COMPLETE THE FOLLOWING »
a) According to the passage on orthostatic hypotension in PSP, over what range of times did the studies' assessments vary?
b) Resume the passage on orthostatic hypotension in PSP after its final sentence and continue it.

In summary, the differences between studies reporting the prevalence of OH in PSP are related to several factors. The studies used different cut-off points for a diagnosis of OH and had different times of assessment, varying from three to 10 minutes. Most of the studies excluded patients with significant comorbidities and/or who were taking drugs affecting the autonomic nervous system. The less strict exclusion criteria used in some studies might also be related to the higher prevalence of OH, possibly associated with comorbidities [7–10, 12, 34, 35, 42–47]. In some studies, dopaminergic treatment during orthostatic test was not specified. Two out of three studies where orthostatic tests were performed after a drugs wash out did not reveal OH in PSP [9, 10, 12, 35]. On the other hand, the effect of dopaminergic drugs on OH might be overestimated [48, 49]. In our study, NOH was present in MSA and PD, but not in PSP and controls, which seems to be in agreement with most previous studies. NOH is related to sympathetic dysfunction, and the absence of NOH in PSP suggests that cardiovascular sympathetic ANS is preserved in PSP but not in MSA and PD, which is in agreement with some previous data [9, 10, 12]. We excluded patients with comorbidities strongly affecting ANS and performed a tilt test after DRT washout, which might have contributed to a lower prevalence of OH compared to some of the studies assessing OH in PSP and a general population [10, 39]. Our results are in agreement with studies which assessed patients after DRT washout [9, 10, 12, 35]. In all PSP patients, as well as in a general geriatric population, the prevalence of OH related to factors other than disease might be 20%, and may still contribute to complications such as falls [50].

SOURCE DATA »
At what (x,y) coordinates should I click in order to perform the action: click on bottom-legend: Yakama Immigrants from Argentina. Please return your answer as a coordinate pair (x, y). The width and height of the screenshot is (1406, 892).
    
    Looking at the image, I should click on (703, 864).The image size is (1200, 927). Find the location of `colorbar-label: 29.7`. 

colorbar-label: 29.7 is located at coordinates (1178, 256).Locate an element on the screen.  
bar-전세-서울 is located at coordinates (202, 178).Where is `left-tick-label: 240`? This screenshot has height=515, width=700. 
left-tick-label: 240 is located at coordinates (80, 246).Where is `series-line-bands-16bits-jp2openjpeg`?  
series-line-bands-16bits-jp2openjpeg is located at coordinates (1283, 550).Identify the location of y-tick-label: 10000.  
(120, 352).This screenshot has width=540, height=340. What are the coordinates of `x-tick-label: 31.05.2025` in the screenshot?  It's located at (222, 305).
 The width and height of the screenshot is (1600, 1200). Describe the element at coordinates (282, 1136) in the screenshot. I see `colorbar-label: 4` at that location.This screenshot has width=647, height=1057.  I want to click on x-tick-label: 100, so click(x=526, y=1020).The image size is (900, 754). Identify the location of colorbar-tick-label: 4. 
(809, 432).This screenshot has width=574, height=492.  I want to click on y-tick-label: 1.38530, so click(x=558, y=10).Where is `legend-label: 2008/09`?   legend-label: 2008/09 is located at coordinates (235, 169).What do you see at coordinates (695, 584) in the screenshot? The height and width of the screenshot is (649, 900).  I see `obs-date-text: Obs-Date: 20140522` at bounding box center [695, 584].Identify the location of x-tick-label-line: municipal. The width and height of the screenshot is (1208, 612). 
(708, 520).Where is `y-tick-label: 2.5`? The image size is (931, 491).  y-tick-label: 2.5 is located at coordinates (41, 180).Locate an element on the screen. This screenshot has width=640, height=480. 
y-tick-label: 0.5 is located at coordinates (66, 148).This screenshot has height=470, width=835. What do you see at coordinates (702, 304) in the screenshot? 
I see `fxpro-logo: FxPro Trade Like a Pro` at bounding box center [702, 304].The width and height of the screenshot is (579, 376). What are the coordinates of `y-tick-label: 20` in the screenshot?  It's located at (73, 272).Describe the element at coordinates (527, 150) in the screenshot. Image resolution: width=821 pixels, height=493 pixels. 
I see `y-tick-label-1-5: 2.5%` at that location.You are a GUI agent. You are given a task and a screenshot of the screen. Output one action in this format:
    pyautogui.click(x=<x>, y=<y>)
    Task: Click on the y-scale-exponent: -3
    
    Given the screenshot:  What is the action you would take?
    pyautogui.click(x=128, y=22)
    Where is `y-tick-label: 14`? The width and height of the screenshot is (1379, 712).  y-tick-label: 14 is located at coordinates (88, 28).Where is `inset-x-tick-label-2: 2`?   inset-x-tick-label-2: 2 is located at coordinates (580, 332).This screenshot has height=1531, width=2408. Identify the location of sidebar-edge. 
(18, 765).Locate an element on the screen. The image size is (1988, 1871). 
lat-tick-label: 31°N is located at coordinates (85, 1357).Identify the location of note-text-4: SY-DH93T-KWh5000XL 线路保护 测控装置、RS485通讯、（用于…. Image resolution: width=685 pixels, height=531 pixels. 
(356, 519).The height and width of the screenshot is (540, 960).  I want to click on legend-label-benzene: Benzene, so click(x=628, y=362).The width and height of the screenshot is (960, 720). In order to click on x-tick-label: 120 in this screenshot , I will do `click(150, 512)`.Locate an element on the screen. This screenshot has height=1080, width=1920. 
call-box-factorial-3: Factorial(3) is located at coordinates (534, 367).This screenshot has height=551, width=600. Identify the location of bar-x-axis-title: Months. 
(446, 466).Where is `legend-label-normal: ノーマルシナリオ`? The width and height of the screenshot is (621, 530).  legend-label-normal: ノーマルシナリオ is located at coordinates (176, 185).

RESULTS BY TASK »
a) From three to 10 minutes.

b)
We are aware of some limitations of our study. The first major limitation is a lack of histopathological confirmation of the diagnosis in the enrolled patients. Secondly, we were unable to rule out the presence of confounders which could potentially affect ANS assessment. Next, the relatively small number of enrolled patients was a limitation, especially for the subanalysis. However, MSA and PSP are rare diseases. Most elderly patients, including parkinsonian patients, have several comorbidities and take medications affecting the results of ANS tests. Even with the quite liberal patient recruitment criteria in our study, plenty of patients must have been excluded. This problem was partially resolved for PD and PSP by subanalysis of age-matched smaller groups without confounders. We also used a criterion devised by Norcliffe-Kaufmann et al. [32] to differentiate NOH from OH related to drugs and some comorbidities, and this showed that most of the patients in our study had NOH.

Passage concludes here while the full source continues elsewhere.